Start of THE DATA

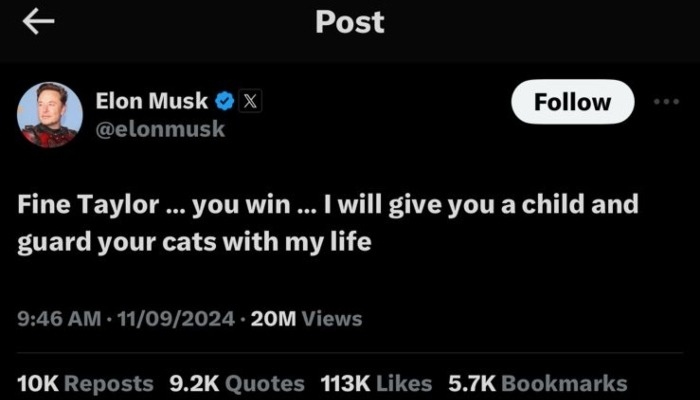700x400 pixels.
Task: Open the 5.7K Bookmarks count
Action: 538,384
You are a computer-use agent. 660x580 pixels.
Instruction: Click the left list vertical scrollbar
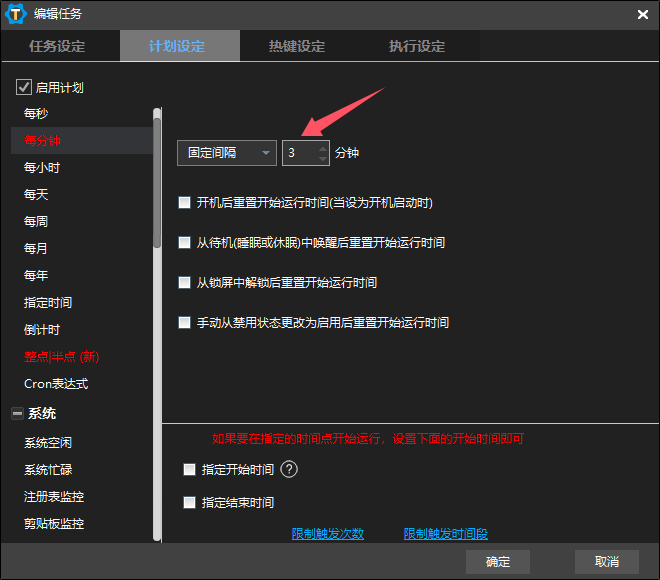tap(156, 180)
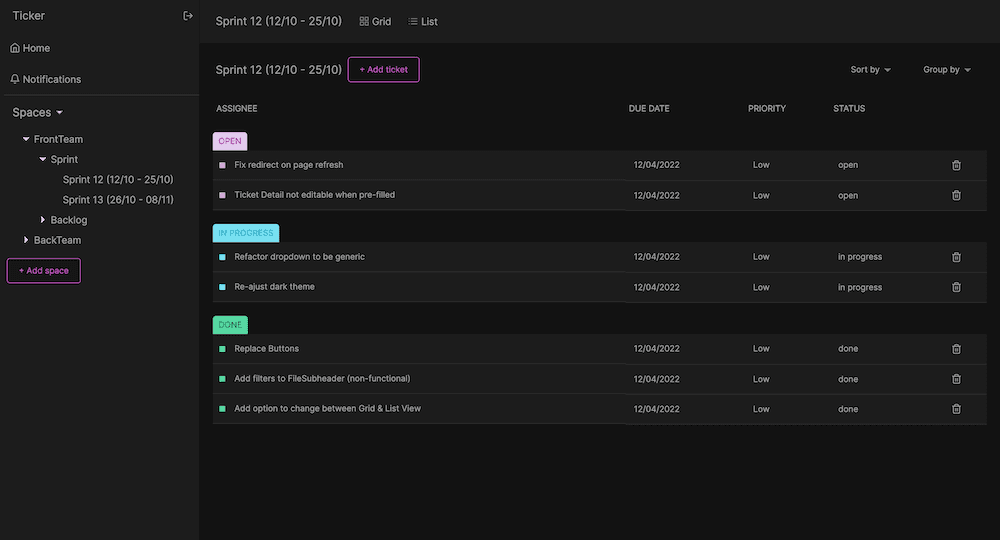Expand the BackTeam space
1000x540 pixels.
coord(26,240)
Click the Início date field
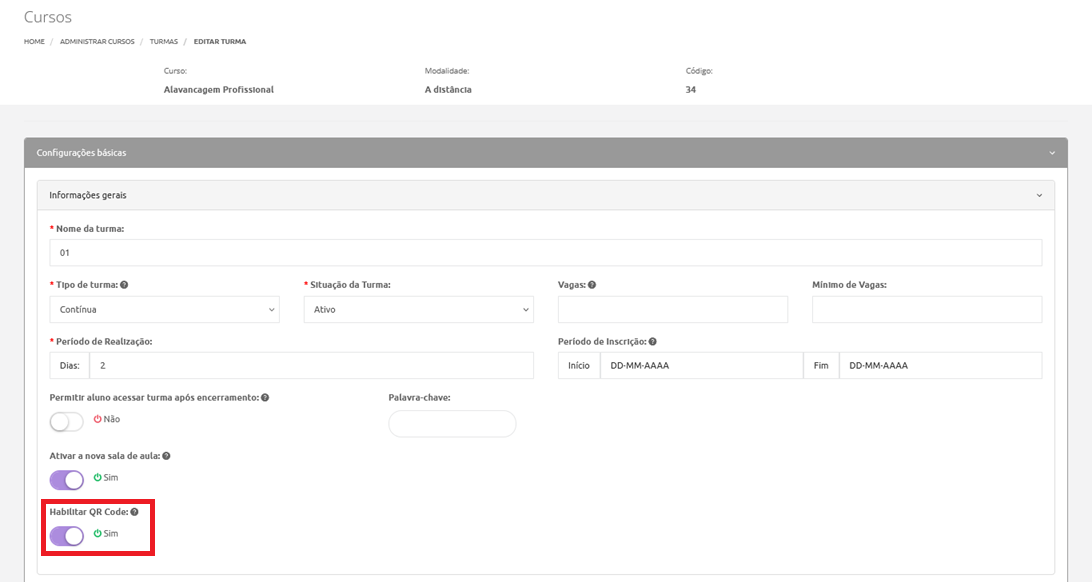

End of THE DATA

PROBLEM TO WORK ON:
Write out only the lines from the line containing "Instruction: Click the" through the end of the material above, both end lines included. Pictures are not written out.

ANSWER BOX:
Instruction: Click the left list vertical scrollbar
tap(156, 180)
Expand the BackTeam space
1000x540 pixels.
coord(26,240)
Click the Início date field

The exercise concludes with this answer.